*** RECORDS PROVIDED Section Begins ***

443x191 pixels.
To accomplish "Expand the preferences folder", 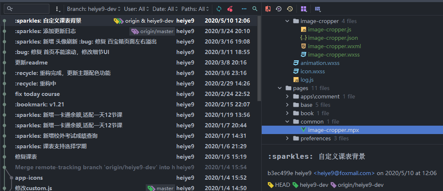I will [287, 138].
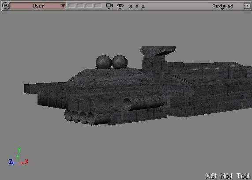Viewport: 252px width, 180px height.
Task: Click the red X axis gizmo label
Action: 26,161
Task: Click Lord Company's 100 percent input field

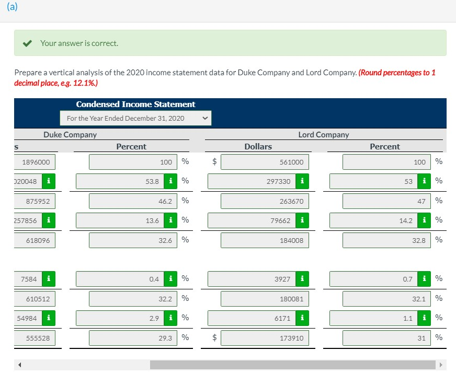Action: click(x=386, y=162)
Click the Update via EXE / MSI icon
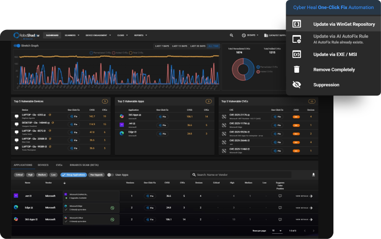381x239 pixels. (x=297, y=54)
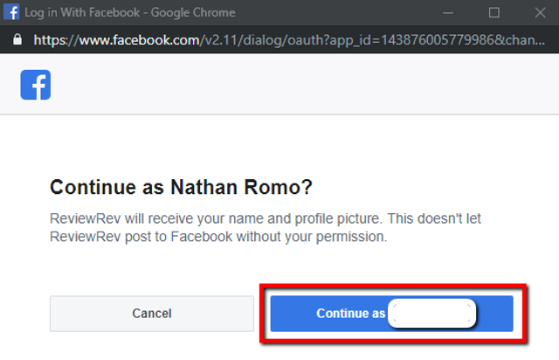Image resolution: width=559 pixels, height=360 pixels.
Task: Click the white redacted name box on button
Action: (x=431, y=314)

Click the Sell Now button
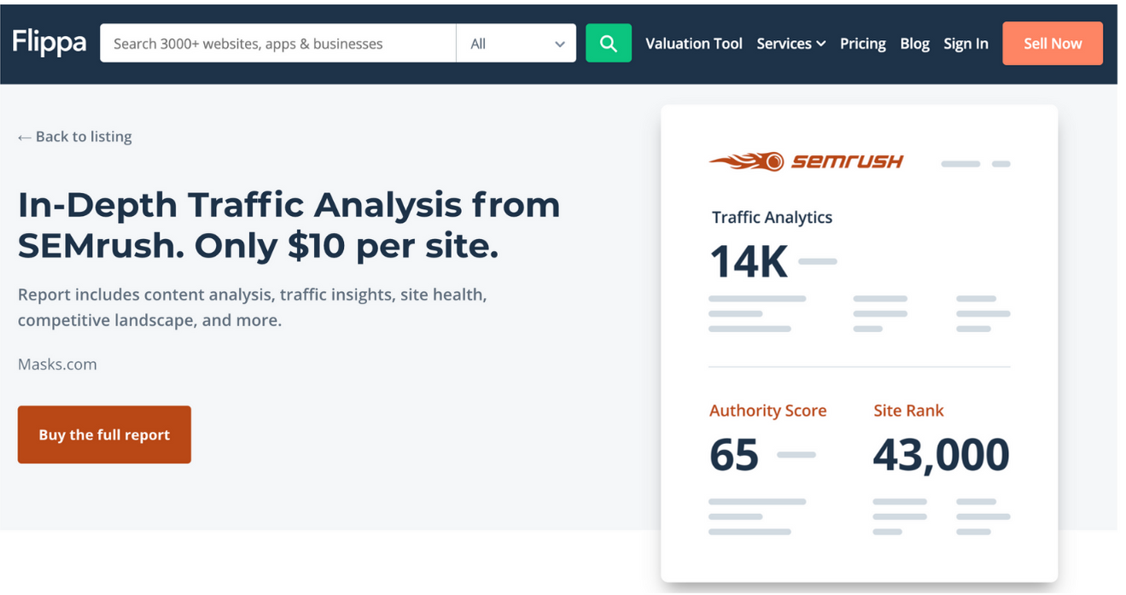(x=1052, y=43)
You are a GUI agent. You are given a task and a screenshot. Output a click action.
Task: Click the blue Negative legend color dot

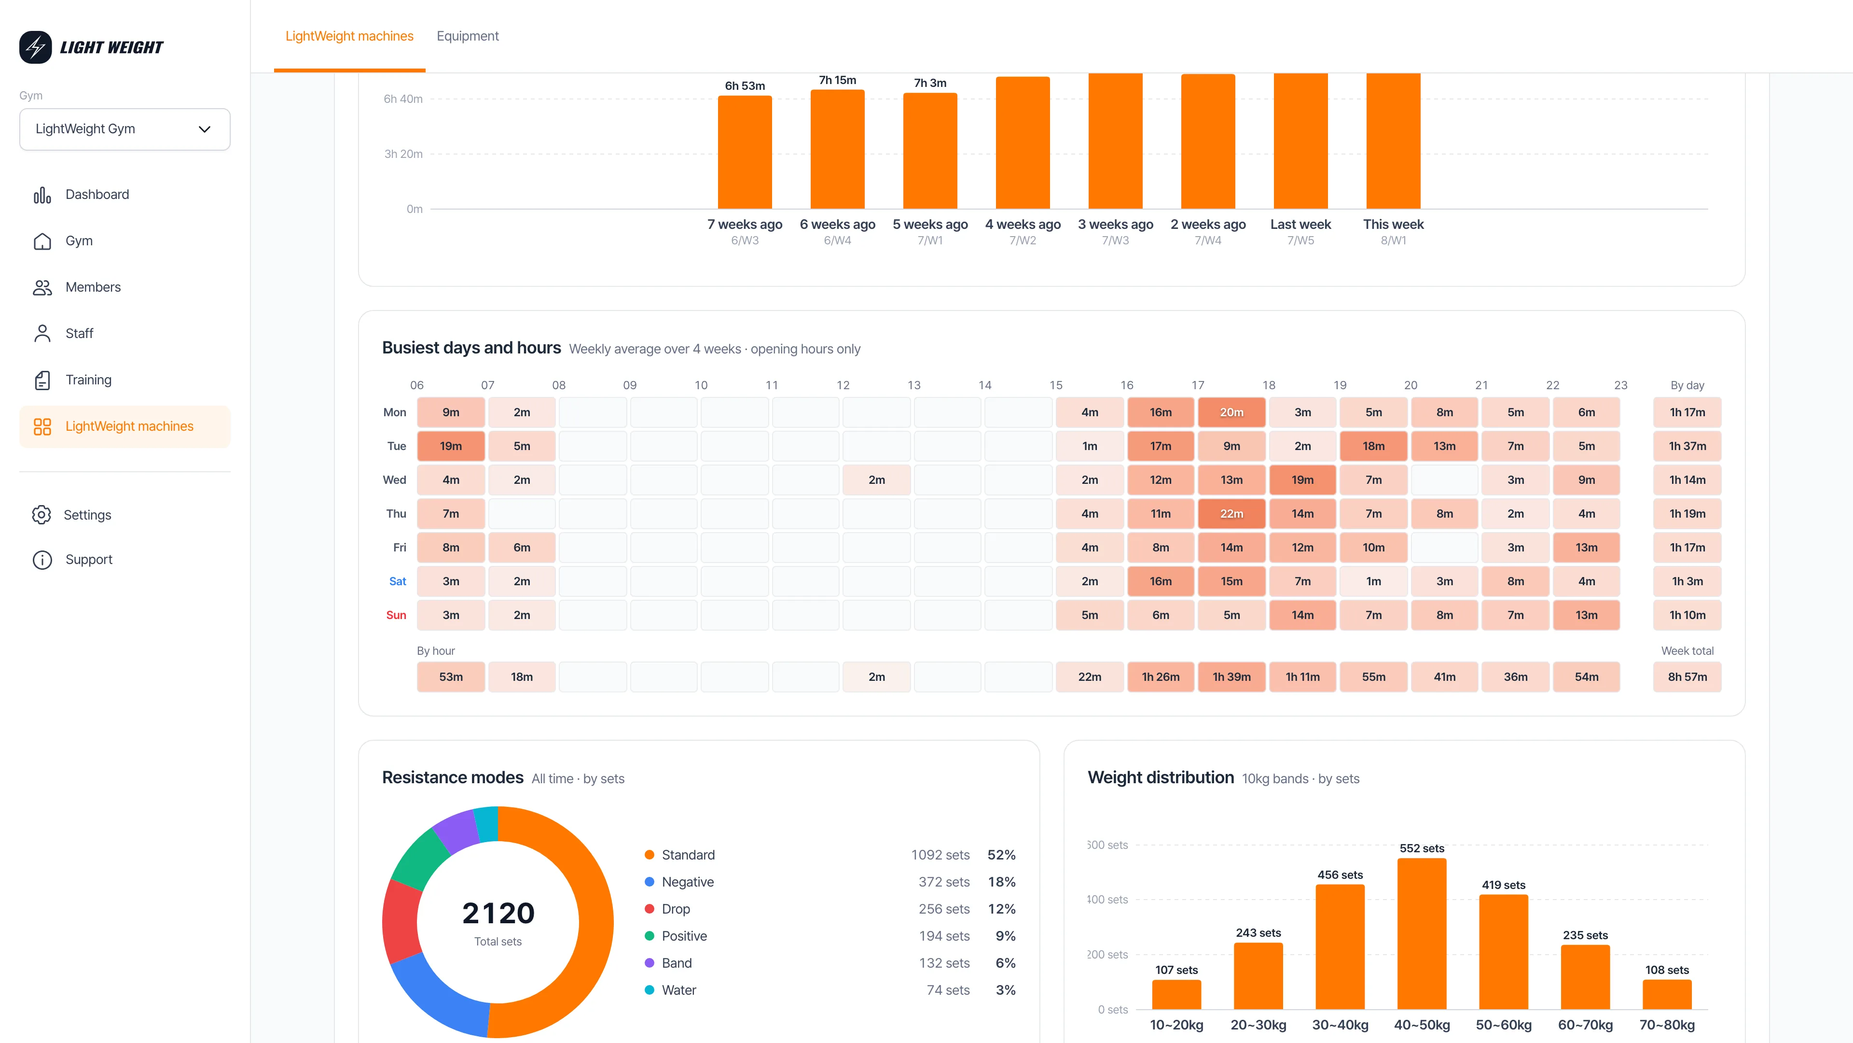(x=650, y=882)
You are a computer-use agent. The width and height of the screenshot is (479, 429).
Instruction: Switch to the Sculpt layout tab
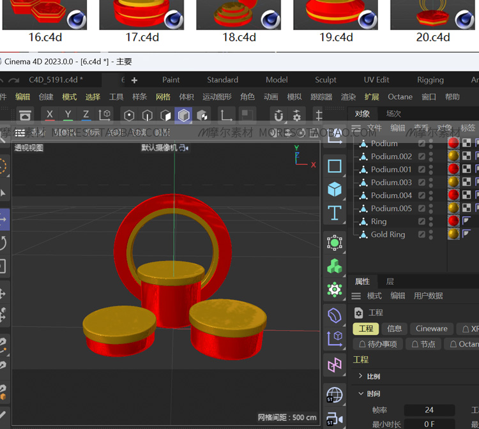point(326,80)
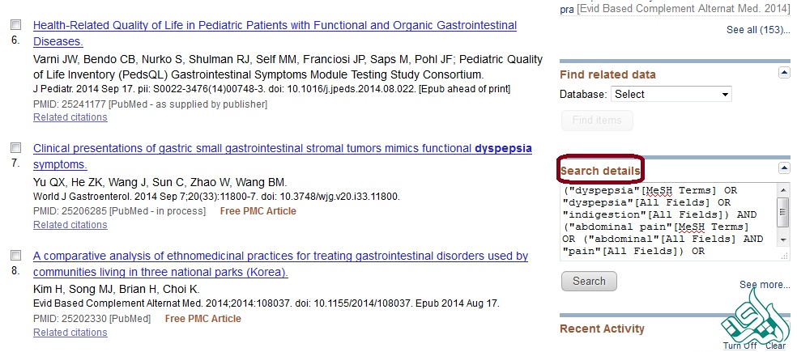Tick the checkbox for result 6
Image resolution: width=797 pixels, height=352 pixels.
click(x=15, y=25)
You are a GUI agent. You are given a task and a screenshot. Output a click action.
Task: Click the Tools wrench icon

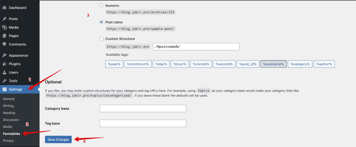coord(4,81)
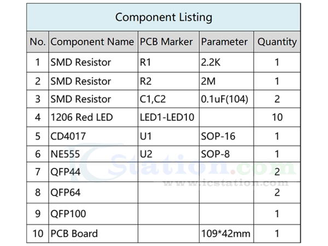The height and width of the screenshot is (246, 328).
Task: Click the NE555 component cell
Action: tap(65, 154)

*** RECORDS PROVIDED Section Ends ***

DESCRIPTION OF THE TASK. Reproduce, with no pictures, the lines from the one containing "Instruction: Switch to the Sculpt layout tab" to the end of the records above, exactly and inclusively.

ANSWER SPACE.
Instruction: Switch to the Sculpt layout tab
point(326,80)
Tick the checkbox for result 6
Image resolution: width=797 pixels, height=352 pixels.
click(x=15, y=25)
You are a GUI agent. You are given a task and a screenshot. Output a click action.
Task: Click the Tools wrench icon

coord(4,81)
The height and width of the screenshot is (246, 328).
Task: Click the NE555 component cell
Action: tap(65, 154)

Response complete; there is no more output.